━━ Data to use ━━

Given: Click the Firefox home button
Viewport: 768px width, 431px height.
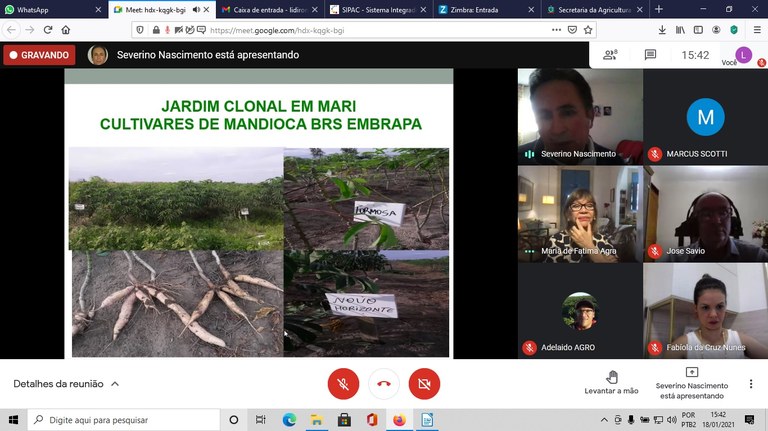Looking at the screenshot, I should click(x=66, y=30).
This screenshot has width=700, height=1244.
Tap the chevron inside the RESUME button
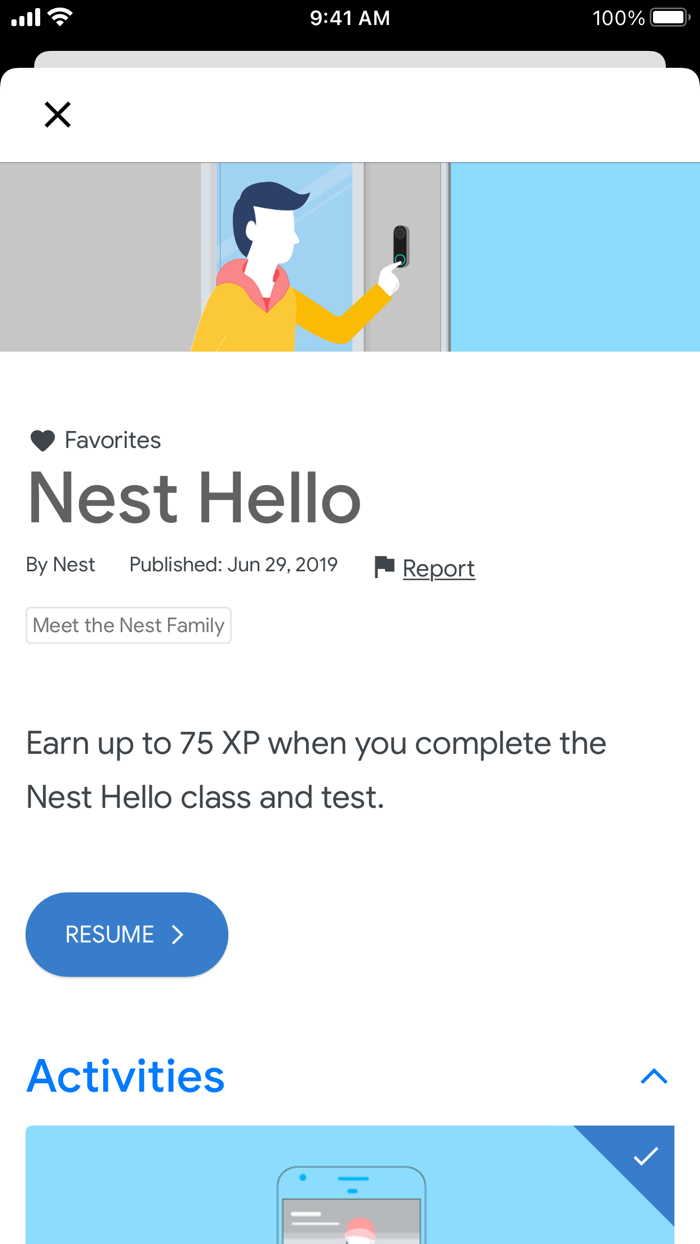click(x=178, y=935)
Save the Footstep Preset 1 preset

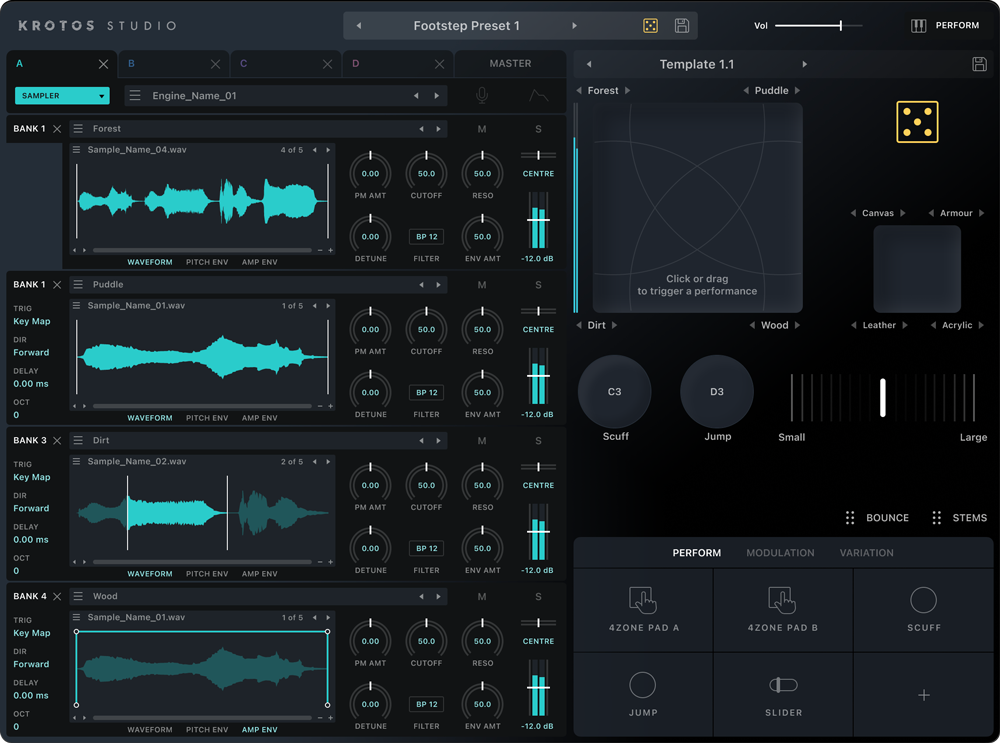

━━━
━━ Data to use ━━

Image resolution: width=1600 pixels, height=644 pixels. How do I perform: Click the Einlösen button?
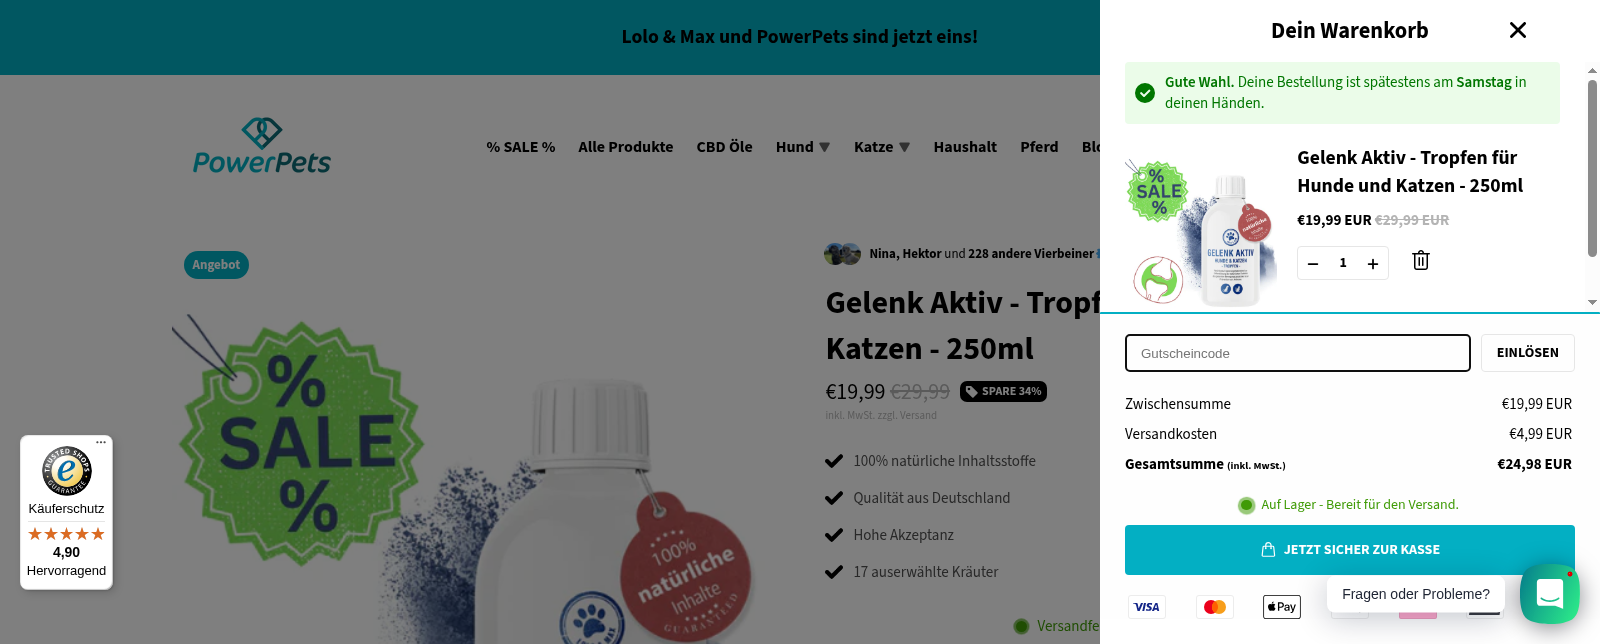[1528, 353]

━━━

## About this task
Exact copy, pictures excluded: from the line with "Tap the chevron inside the RESUME button" up to and including the line with "Save the Footstep Preset 1 preset" in the data above.

## Answer to this problem
Tap the chevron inside the RESUME button
click(x=178, y=935)
Save the Footstep Preset 1 preset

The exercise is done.